ALEXIS ANDARCIA|Entre Hausmann y el demócrata providencial

En estos días, Ricardo Hausmann, un economista con tantos títulos que no cabría nombrar en este espacio, hizo estallar las redes y círculos políticos, con un artículo “El día D para Venezuela”.

Allí, en resumen, plantea una salida para la situación del país, a través de un acto de la Asamblea Nacional, destituyendo a Nicolás Maduro, nombrando un nuevo gobierno y solicitando asistencia militar internacional, como apoyo.
Opositores de la vía electoral, enfilaron contra los de la tesis Hausmann y opositores de la tesis Hausmann, contra los primeros. Los adjetivos “intervencionistas” y “lacayos” hacia un lado…”ilusos” y “colaboracionistas” hacia el otro.

En la calle, no hay intervencionistas ni colaboracionistas. Hay hambre y miseria, desolación y destrucción de la convivencia.

“Las bolsas de basura ya no la rompen los perros, sino la gente”.

Ni electoral ni intervencionista es la solución para el ciudadano común, tan alejado como defraudado de “lo político”; emigrar, es hoy el partido mayoritario.
El régimen recurre a lo de siempre: mostrar que tiene apoyo militar y no le importa si es mayoría o no. Aumenta salarios y crea bonos a ser pagados con dinero devaluado,  la ilusión de diálogo y elecciones.

A estas alturas ¿Podemos apostar a un evento electoral sin un CNE renovado y sin garantías? ¿Podemos hacer respetar la decisión ciudadana sin apoyo internacional? ¿Son esas Fuerzas Armadas nuestra reserva soberana?

Indudablemente, todas estas interrogantes tienen respuestas negativas. En tal sentido, de la propuesta Hausmann no me escandalizo. El hecho de que surja como propuesta, indica la gravedad de nuestra situación.

Es mi opinión que la conveniente vía electoral, sin apoyo internacional es inviable; tan imposible como “por ahora” una intervención militar.

Acudir a la vía electoral, sin lograr un compromiso de origen irrevocable, producto  de una acción internacional  es, definitivamente, continuar el suicidio. Si no tenemos los aliados internos para forzar ese escenario, requerimos el apoyo internacional.
¡Ojalá, no tengamos que pedirla desde campos de refugiados…!

El que enfrentamos es un régimen lleno de vilezas; brutal en su capacidad de valerse de las necesidades humanas para mantenerse en el poder. Ofrecer dinero y comida por el voto es degradar al ser y desprecio por la civilidad.

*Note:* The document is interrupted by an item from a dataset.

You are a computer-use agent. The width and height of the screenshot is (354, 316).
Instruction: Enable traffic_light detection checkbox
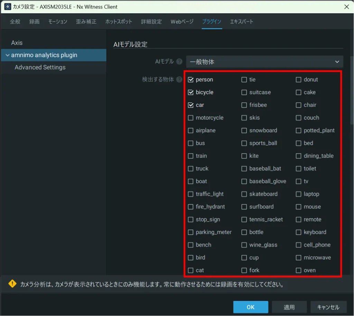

La democracia se realiza y subsume en la capacidad de someterse a la opinión y voluntad ciudadana. Ese camino ha sido minado, distorsionado y trucado. Mantenerse allí requiere de fuerzas de las cuales carecemos internamente. Esa realidad no amerita discusión.

La democracia no es un ente providencial, que se hace presente con solo invocarla, como acto de fe “yo soy demócrata”. La democracia es una construcción, un aprendizaje que ha costado muchas vidas.

Los venezolanos iniciamos ese camino en el año 1936; fuerzas retrógradas han intervenido para socavar su implantación definitiva, no en pocas ocasiones con apoyo del llamado “pueblo”, intelectuales y de grupos de poder. Al final, siempre regresamos a ella, pues sigue siendo lo mejor que hemos inventado para tener acceso y convivir.

La democracia, como proceso civilizatorio es, desde hace tiempo, un asunto de interés internacional. En realidad, Hausmann no está inventando nada. El que podamos resolverlo de otra manera, es cuestión de tiempo y no invalida su propuesta. En fin, que una cosa sabemos con certeza: esto puede ser todavía peor.